Screenshot grounding data
*** Begin section ***

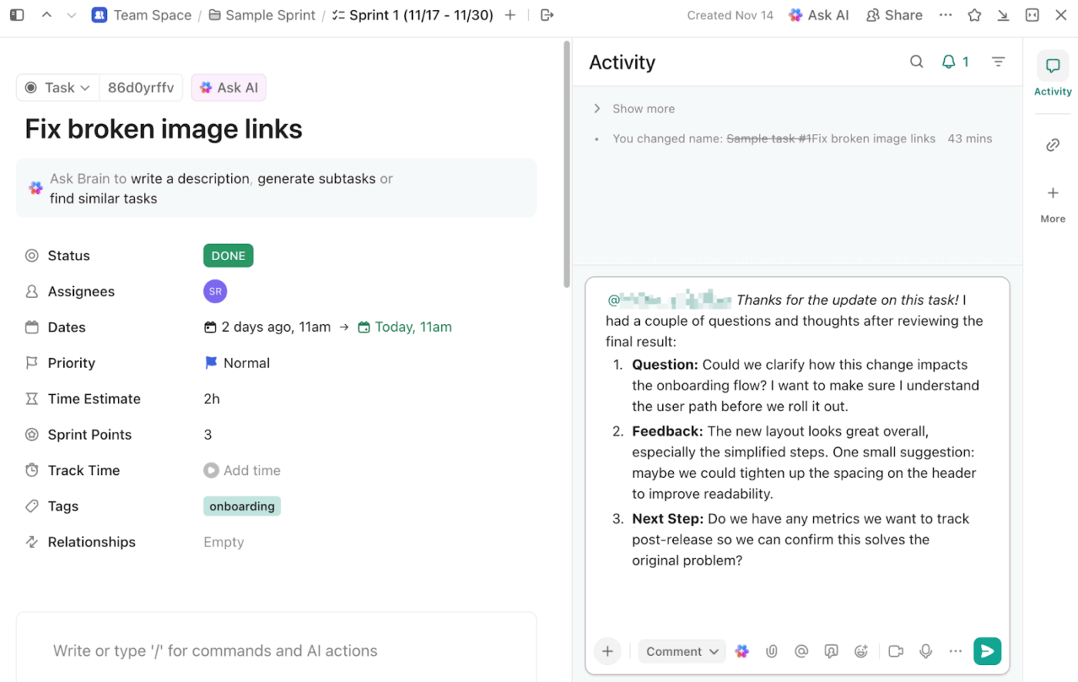The image size is (1078, 682).
Task: Send the comment with the green send button
Action: click(x=987, y=650)
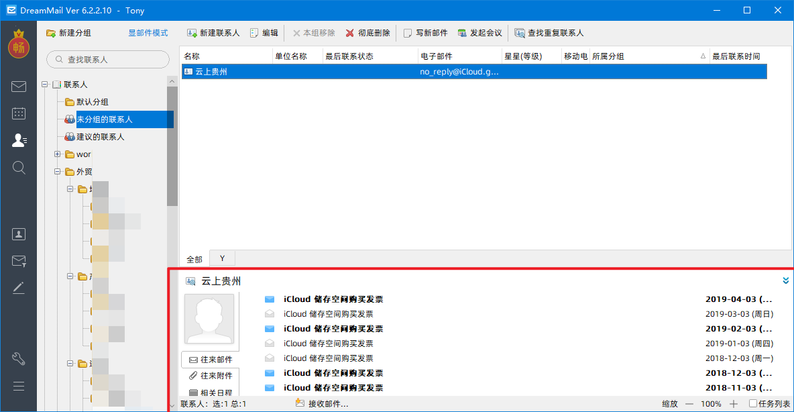Expand the wor folder node
This screenshot has height=412, width=794.
coord(57,154)
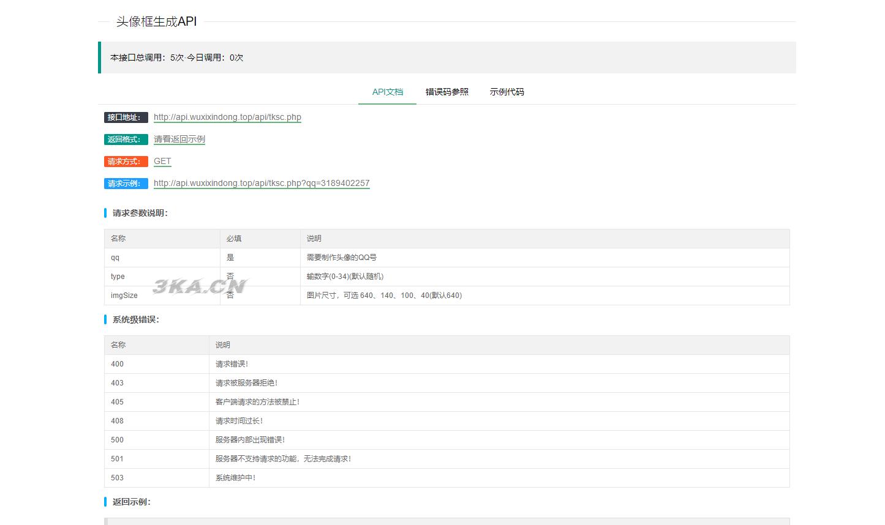The image size is (885, 525).
Task: Click the 503 系统维护中 description
Action: 235,478
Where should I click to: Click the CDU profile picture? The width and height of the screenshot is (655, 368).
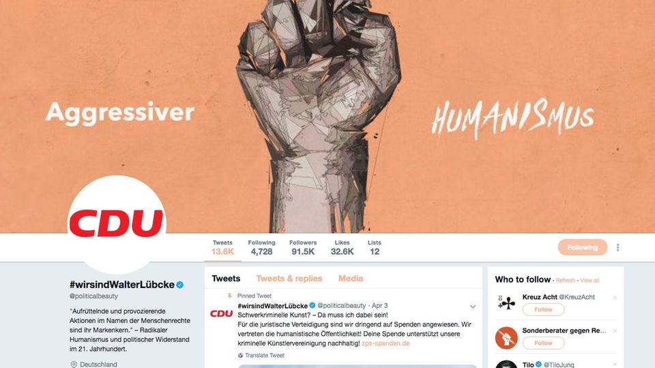(x=117, y=225)
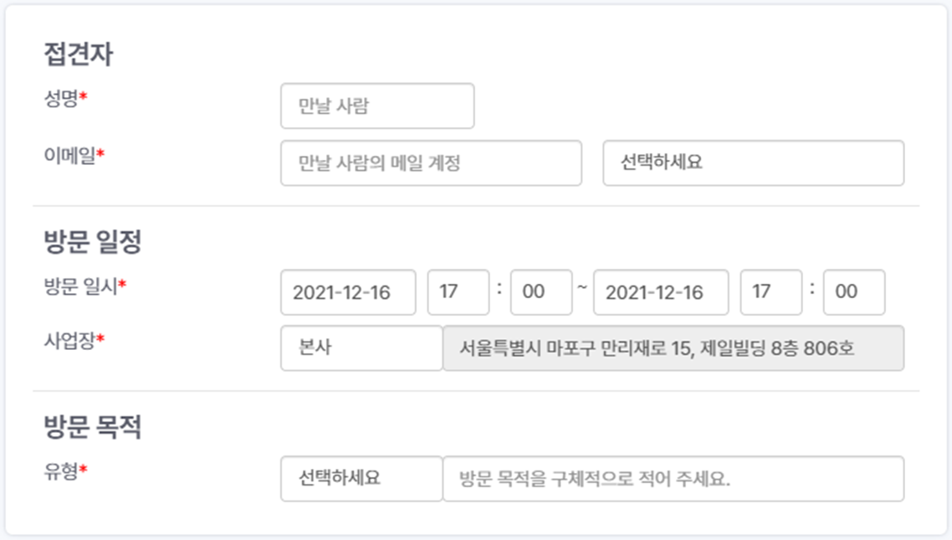Click the 이메일 field label
The height and width of the screenshot is (540, 952).
coord(71,156)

*** End section ***

## TASK DETAILS
Transcribe, word for word, the line holding "Where should I" and all lines after it in the entries above, ending with the last. Only those lines; no pictures.

## ANSWER FOR THIS EXERCISE
Where should I click to: Click the CDU profile picture? The width and height of the screenshot is (655, 368).
(x=117, y=225)
Click the 이메일 field label
The height and width of the screenshot is (540, 952).
coord(71,156)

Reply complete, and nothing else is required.